Description
A refreshing and vibrant Lemon Burrata Pasta Salad featuring al dente girelle pasta tossed with a zesty lemon and olive oil dressing, fresh arugula, and Parmigiano Reggiano, topped with creamy burrata cheese, crunchy pistachios, and fragrant basil pesto. Perfect as a light lunch or a summery side dish.
Ingredients
Scale
Pasta
- 1/2 lb. girelle pasta (or any short pasta)
Dressing
- 1/2 cup extra virgin olive oil
- Juice of 1–2 lemons (to taste)
- Salt & pepper to taste
Salad
- 1–2 cups fresh arugula
- 1 cup Parmigiano Reggiano, grated
Toppings
- 8 oz. burrata cheese
- 1/4 cup pistachios, chopped
- Basil pesto, to taste
Instructions
- Cook the pasta: Boil girelle pasta in salted water until al dente, usually about 8-10 minutes. Drain the pasta and set aside to cool slightly, ensuring it does not become mushy.
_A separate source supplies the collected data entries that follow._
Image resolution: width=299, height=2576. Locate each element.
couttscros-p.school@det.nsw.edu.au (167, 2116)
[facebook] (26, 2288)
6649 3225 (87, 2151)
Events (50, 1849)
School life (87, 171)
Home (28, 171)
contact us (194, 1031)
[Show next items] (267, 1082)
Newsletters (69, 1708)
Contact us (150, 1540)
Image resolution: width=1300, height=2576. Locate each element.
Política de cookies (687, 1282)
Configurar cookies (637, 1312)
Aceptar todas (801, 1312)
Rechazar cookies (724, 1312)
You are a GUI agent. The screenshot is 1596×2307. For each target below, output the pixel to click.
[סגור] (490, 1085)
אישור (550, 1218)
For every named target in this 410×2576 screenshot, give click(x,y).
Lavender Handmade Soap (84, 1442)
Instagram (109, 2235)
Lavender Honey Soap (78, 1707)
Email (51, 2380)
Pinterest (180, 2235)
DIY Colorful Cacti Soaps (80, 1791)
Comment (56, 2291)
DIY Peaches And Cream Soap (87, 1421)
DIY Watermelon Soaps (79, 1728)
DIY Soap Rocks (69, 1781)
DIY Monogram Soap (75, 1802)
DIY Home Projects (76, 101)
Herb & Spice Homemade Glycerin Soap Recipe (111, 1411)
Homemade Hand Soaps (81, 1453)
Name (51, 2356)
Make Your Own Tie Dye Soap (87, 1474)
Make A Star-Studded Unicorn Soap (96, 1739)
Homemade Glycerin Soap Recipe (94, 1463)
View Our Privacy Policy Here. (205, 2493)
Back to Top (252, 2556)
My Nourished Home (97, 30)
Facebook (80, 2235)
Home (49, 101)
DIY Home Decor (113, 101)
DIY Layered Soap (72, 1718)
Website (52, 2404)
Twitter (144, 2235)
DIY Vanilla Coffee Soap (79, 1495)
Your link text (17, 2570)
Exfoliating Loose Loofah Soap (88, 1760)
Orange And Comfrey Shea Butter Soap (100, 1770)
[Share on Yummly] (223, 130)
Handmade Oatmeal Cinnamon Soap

- Make the dressing: In a large bowl, whisk together the extra virgin olive oil, fresh lemon juice, salt, and pepper until well combined and emulsified, creating a bright and tangy dressing.
- Toss the salad: Add the slightly cooled pasta to the dressing bowl along with fresh arugula and grated Parmigiano Reggiano. Toss everything gently to coat the ingredients evenly with the dressing.
- Top it off: Tear the burrata cheese over the top of the pasta salad, then sprinkle with chopped pistachios for added texture and nuttiness. Drizzle with a spoonful of basil pesto to enhance the flavors.
- Serve: Serve the salad slightly warm or chilled. The salad’s flavors will meld beautifully if allowed to rest for a short time, making it even more delicious.
Notes
- You can substitute girelle pasta with any short pasta like fusilli or rotini.
- Adjust lemon juice according to your preferred tartness level.
- For a nuttier flavor, toast the pistachios lightly before adding.
- This salad is best enjoyed fresh but can be refrigerated for up to 1 day.
- Basil pesto can be store-bought or homemade.